§ **Task to complete**:
If a line in the entries contains the word "Cancel", list it.

· · · · · · ·

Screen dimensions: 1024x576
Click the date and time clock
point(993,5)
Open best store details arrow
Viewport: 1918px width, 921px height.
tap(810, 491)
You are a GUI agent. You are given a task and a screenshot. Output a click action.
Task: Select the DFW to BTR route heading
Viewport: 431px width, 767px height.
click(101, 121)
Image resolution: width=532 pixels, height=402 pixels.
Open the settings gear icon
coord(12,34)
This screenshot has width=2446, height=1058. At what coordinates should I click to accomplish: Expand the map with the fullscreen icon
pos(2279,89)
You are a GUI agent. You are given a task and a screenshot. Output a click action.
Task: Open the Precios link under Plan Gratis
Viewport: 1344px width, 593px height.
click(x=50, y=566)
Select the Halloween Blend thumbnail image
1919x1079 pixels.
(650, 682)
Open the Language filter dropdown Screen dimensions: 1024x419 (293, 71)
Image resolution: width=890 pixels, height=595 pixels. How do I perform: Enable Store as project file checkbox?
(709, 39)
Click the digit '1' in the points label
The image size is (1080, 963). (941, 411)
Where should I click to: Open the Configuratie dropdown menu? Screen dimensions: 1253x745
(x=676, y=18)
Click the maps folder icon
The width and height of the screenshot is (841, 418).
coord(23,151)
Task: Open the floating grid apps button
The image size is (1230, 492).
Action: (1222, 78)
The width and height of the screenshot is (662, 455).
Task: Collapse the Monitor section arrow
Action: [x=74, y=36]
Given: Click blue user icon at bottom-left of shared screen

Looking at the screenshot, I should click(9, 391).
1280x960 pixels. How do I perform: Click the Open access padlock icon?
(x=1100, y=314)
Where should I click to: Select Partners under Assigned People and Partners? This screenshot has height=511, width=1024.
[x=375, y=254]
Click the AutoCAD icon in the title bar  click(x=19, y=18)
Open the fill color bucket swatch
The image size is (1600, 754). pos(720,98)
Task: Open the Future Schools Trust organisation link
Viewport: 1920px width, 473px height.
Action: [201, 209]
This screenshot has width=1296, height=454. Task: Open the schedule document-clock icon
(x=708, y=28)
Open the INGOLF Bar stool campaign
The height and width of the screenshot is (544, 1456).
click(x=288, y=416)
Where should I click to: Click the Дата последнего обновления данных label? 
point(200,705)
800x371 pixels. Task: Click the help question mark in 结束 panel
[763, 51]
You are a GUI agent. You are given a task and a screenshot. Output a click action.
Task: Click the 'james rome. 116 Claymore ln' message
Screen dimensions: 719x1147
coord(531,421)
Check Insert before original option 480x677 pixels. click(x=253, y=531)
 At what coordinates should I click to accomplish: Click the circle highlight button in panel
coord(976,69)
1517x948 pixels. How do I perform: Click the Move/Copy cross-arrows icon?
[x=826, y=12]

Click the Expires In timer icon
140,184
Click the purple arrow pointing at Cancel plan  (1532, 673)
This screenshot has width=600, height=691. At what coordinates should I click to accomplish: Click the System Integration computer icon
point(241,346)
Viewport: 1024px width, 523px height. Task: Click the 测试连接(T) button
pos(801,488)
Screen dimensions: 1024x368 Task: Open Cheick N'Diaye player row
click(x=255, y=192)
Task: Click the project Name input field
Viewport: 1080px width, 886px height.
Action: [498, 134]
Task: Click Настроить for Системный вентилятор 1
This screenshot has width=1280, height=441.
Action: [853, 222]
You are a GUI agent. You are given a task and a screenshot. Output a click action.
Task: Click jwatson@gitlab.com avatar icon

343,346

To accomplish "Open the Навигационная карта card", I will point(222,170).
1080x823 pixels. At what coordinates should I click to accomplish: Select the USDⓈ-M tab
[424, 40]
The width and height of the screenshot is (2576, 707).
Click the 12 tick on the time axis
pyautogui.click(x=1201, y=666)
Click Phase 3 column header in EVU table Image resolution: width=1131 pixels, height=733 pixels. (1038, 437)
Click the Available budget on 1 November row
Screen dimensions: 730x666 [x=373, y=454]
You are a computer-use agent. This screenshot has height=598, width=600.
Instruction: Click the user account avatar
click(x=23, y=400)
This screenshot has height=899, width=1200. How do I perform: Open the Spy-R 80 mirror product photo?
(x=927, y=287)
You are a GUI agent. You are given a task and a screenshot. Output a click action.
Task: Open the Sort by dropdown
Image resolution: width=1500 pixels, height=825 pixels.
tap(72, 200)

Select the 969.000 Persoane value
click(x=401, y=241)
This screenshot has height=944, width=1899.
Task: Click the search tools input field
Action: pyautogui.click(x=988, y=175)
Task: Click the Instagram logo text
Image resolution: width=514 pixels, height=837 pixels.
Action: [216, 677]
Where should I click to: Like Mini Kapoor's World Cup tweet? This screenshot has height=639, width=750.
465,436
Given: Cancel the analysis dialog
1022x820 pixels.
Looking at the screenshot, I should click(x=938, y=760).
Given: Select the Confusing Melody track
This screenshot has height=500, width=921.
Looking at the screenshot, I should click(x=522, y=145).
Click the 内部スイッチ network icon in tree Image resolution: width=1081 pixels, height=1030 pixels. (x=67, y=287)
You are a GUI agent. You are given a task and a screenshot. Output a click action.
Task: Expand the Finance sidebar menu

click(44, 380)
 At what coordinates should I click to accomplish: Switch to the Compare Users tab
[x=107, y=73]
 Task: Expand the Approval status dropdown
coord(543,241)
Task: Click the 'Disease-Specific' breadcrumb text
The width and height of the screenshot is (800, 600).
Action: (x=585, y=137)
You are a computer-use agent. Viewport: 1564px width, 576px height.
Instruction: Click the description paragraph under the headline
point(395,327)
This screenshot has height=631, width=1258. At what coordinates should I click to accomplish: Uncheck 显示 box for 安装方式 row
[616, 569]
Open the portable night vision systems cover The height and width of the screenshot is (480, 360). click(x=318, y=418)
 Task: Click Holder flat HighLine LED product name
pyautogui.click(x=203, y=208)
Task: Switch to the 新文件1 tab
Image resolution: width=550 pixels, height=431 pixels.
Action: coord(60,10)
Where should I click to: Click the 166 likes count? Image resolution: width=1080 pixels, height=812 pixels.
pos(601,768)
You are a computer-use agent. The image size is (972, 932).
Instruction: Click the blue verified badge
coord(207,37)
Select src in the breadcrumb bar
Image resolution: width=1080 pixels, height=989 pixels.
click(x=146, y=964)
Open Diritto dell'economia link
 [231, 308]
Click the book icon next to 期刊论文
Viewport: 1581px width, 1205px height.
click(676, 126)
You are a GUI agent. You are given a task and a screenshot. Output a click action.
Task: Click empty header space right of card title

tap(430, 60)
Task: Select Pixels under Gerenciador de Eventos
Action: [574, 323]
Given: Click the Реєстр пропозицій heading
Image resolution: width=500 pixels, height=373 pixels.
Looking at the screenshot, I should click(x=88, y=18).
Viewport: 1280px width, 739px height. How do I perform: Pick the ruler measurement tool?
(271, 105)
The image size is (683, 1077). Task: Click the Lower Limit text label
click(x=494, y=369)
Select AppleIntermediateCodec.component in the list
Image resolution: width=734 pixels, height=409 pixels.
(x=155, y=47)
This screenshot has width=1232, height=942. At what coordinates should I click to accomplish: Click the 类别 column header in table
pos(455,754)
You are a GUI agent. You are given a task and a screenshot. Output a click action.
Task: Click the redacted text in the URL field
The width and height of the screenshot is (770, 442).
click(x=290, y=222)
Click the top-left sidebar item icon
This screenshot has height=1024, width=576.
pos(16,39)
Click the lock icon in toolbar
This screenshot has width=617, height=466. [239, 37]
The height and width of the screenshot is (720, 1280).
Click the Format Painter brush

· · · · · · ·

§ **Solution to the problem**:
Click the purple arrow pointing at Cancel plan  (1532, 673)
Given: Cancel the analysis dialog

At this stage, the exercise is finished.